▶ Data for the task
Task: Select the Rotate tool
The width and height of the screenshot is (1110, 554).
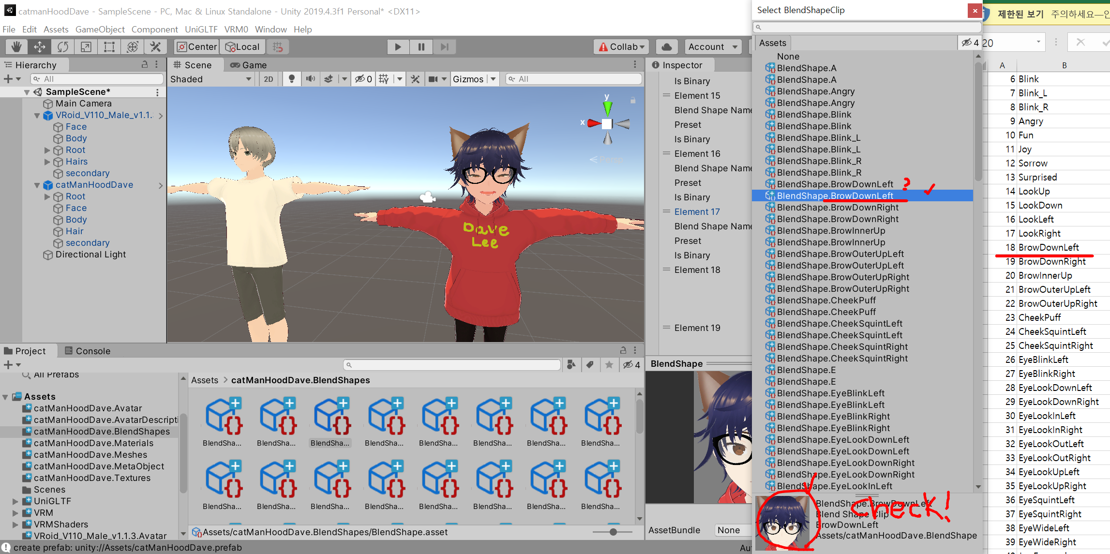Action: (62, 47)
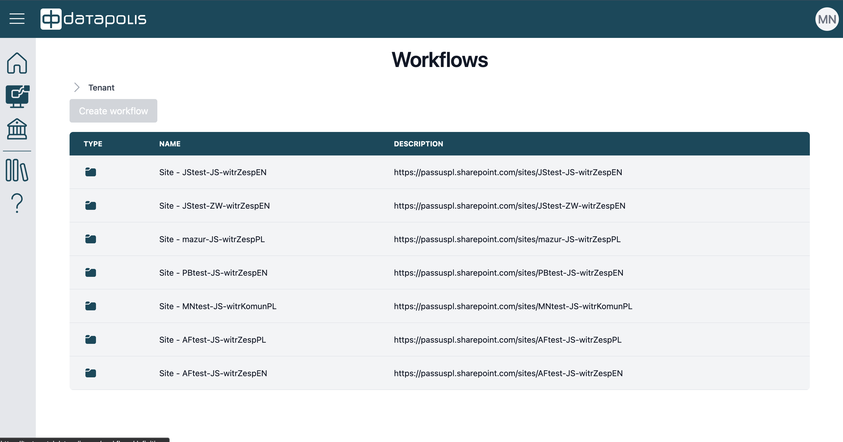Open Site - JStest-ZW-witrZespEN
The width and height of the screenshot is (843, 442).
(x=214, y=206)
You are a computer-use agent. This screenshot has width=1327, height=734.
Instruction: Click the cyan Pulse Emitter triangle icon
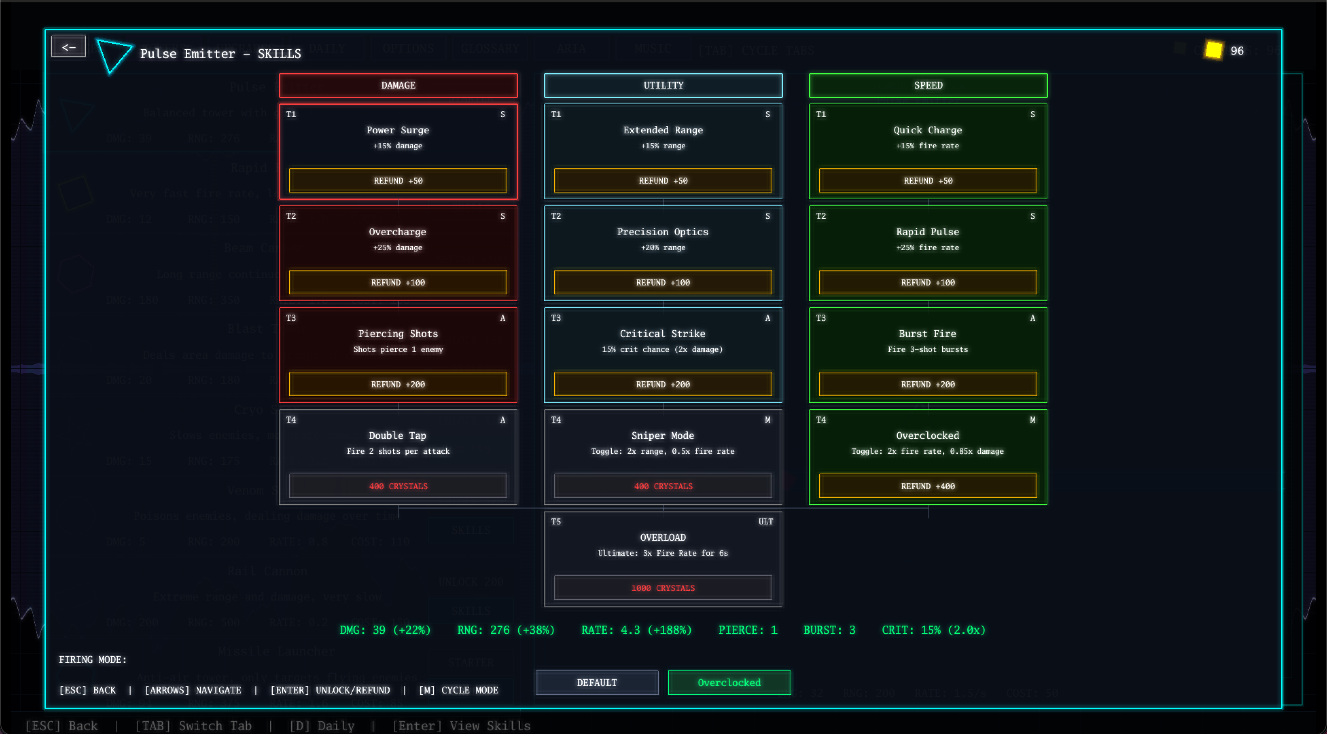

▶ Your objective
Would it be possible to copy the material exactly, excluding the images?

▶ Response to this task
Task: Select the Rotate tool
The width and height of the screenshot is (1110, 554).
Action: (62, 47)
Open Site - JStest-ZW-witrZespEN
The width and height of the screenshot is (843, 442).
(x=214, y=206)
You are a computer-use agent. This screenshot has width=1327, height=734.
Instruction: Click the cyan Pulse Emitter triangle icon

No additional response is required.